Tra i capitoli della riforma in arrivo, invece, c’è la possibilità di farsi autorizzare per gli anni 2016, 2017 e 2018, un ulteriore intervento di Cigs, se in seguito al programma di crisi aziendale l’impresa cessa l’attività e ha concrete prospettive di essere ceduta. Alcuni limiti ai trattamenti straordinari entrano invece in vigore dal 24 settembre 2017.

I requisiti già in vigore
Ai beneficiari delle integrazioni salariali (Cigo e Cigs) è richiesta un’anzianità di lavoro effettivo di almeno 90 giorni alla presentazione della domanda: si estende così anche alla Cigo (salvo le ipotesi dovute a eventi oggettivamente non evitabili nel settore industriale) un requisito finora previsto solo per la Cigs (e per la Cig in deroga). Da subito, potranno essere ammessi alle procedure gli apprendisti assunti con la declinazione «professionalizzante» (articolo 2 del Dlgs). Si estende dunque a questi lavoratori la contribuzione per finanziare gli ammortizzatori di cui sono destinatari.

L’integrazione salariale è – in linea generale – pari all’80% della retribuzione globale che sarebbe spettata al lavoratore per le ore di lavoro non prestate, nel limite dell’orario contrattuale e nel rispetto dei massimali fissati annualmente.

Il calcolo della durata
Le aziende dovranno prestare particolare attenzione alla durata massima complessiva del ricorso agli ammortizzatori in ciascuna unità produttiva: la sommatoria di Cigo e Cigs, infatti, non potrà superare i 24 mesi in un quinquennio “mobile” (30 per le aziende del settore edile). L’unica deroga è per il contratto di solidarietà: se questo istituto è utilizzato non oltre i 24 mesi, potrà, infatti, essere computato al 50 per cento.

L’articolo 4 del Dlgs ha abbandonato il “vecchio” parametro del quinquennio fisso. Il datore che farà richiesta di Cig dovrà quindi analizzare la sua situazione con riferimento ai cinque anni precedenti la domanda.

Sulla durata complessiva dei trattamenti, bisogna coordinare le nuove regole con la disciplina del periodo transitorio (articoli 42 e 44 del Dlgs): i trattamenti straordinari le cui procedure di consultazione sindacale siano concluse alla data di entrata in vigore del Dlgs, conservano la durata prevista dalle disposizioni previgenti (rispetto a quelle disciplinate dal Testo unico con riferimento ai singoli istituti). In linea generale, però, i periodi che ricadono nell’arco temporale successivo all’entrata in vigore – richiesti prima – conteranno ai fini della nuova durata complessiva per l’arco temporale autorizzato successivo a questa data (articolo 44, comma 2).

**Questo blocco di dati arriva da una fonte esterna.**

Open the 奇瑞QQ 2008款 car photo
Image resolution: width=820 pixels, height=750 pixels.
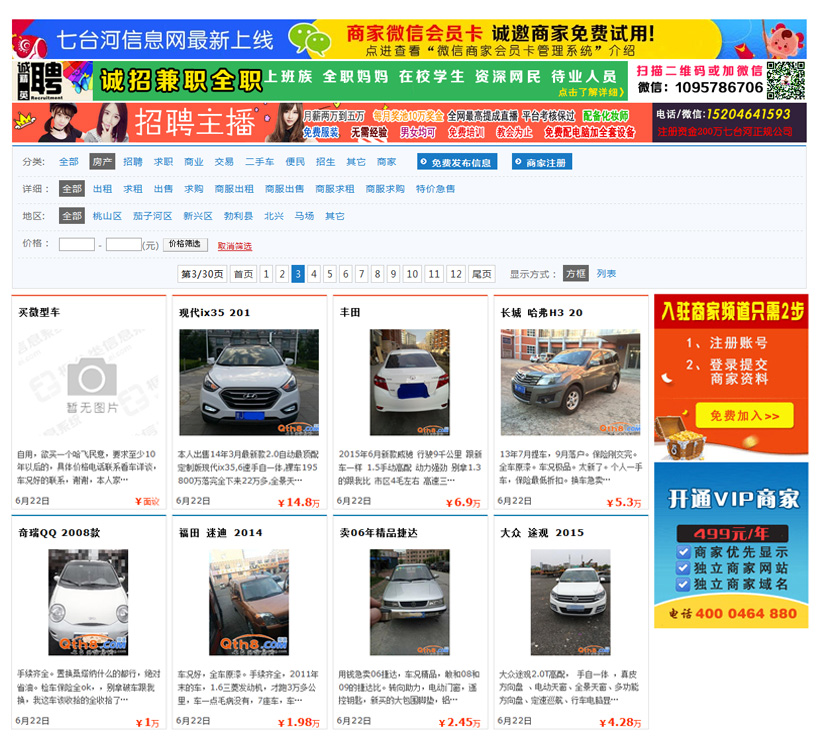point(88,602)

Le imprese che hanno trattamenti in corso o che stanno avviando le procedure per ricorrere alla Cig devono quindi considerare l’intreccio di questi aspetti.

Scattano da subito le nuove misure sulla contribuzione addizionale (articolo 5) in caso di effettivo ricorso a Cigo o Cigs così come le disposizioni che innovano il meccanismo di conguaglio (o di rimborso) dei trattamenti di integrazione già richiesti al 24 settembre: per quest’ultimo, il Dlgs fissa un termine massimo di sei mesi dalla fine del periodo di paga in corso alla scadenza del termine di durata della concessione o dalla data dell’autorizzazione, se successiva.